Exec fills syndie chief slot

NEW YORK -- CNBC has moved toward the creation of an inhouse TV syndication division by hiring Rich Goldfarb for the new post of senior VP of syndication sales and marketing.

The first two TV series that Goldfarb will oversee are the weekly half-hour "Wall Street Journal Report," which will shift its operations from the Journal's New York studios to CNBC's facilities in Fort Lee, N.J., and the daily half-hour "This Morning's Business," which Paramount TV now distributes.

Goldfarb will also take over responsibilities for CNBC Radio, a joint venture of CNBC and Westwood One, which provides radio stations with business news updates twice an hour, 24 hours a day.

"Business news is sexy these days," says Goldfarb, whose most recent job was president, worldwide advertising sales, Fox Kids Worldwide. "For the first time in history, the American people have more money invested in stocks than they do in real estate."

His mandate, Goldfarb says, is "to expand the distribution of CNBC programming to the broadcast marketplace, including PBS, and even to other cable networks."

Other sources said the new CNBC division could be the first step in an overall strategy by NBC to create a full-service TV syndication company, which would distribute entertainment programs produced by the network for its primetime schedule.

NBC is the only network that hasn't set up its own syndication division.

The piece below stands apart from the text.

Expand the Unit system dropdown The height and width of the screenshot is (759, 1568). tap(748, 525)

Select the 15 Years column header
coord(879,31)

ABC uses its parent company Walt Disney's Buena Vista TV arm; CBS formed Eyemark Entertainment a few years ago; and the Fox network and Twentieth TV both are divisions of Rupert Murdoch's News Corp.

After getting pulverized by the staggering cost of renewing Warner Bros. TV's "ER" -- the license fee shot up from less than $3 million an episode to $13 million an hour, starting in the fall of 1998 -- NBC said it would produce more of its primetime lineup inhouse. If NBC comes up with a big hit, sources say the last thing it would want to do is sell the distribution rights to an outside syndicator.

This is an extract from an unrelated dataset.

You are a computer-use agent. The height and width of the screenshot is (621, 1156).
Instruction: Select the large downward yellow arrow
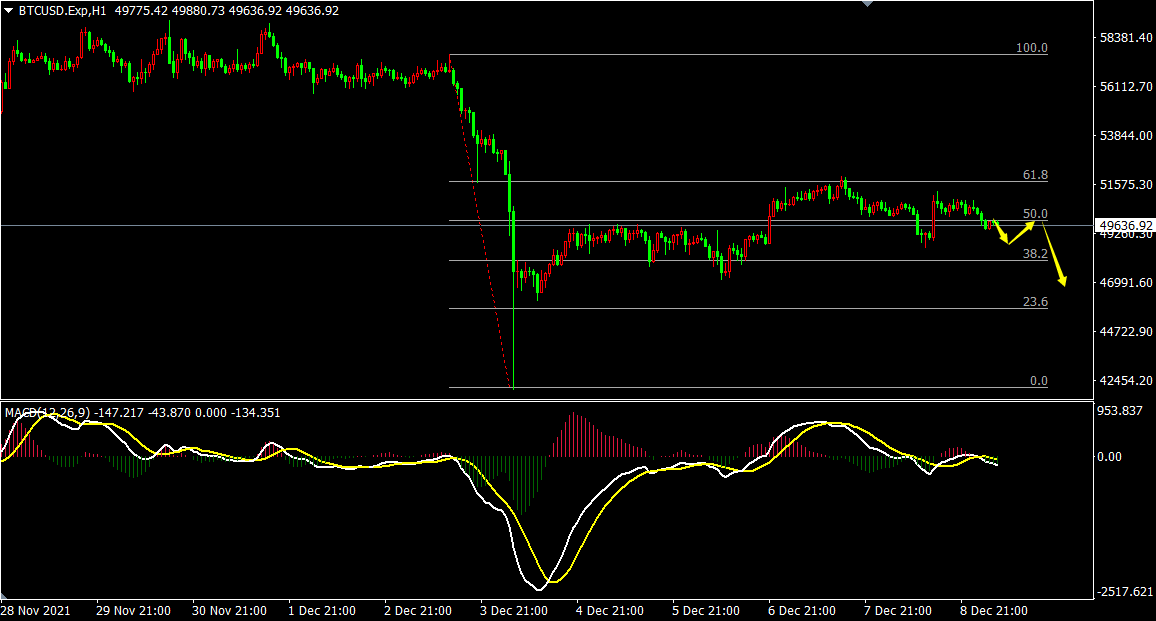tap(1056, 258)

"The Wall Street Journal Report," now in its 16th year of production, with Consuelo Mack as the anchor, clears 190 TV stations covering about 90% of the U.S. "This Morning's Business" runs on 150 stations reaching about 80% of the country.

CNBC's pickup of the production and distribution of "Wall Street Journal Report" is part of the alliance announced two months ago between NBC and Dow Jones to produce business programming worldwide. Dow Jones is the publisher of the Wall Street Journal.

Goldfarb's previous jobs have included executive VP of syndication advertiser sales and programming for New World in 1996, and senior VP of syndication sales for Turner Broadcasting sales in 1990.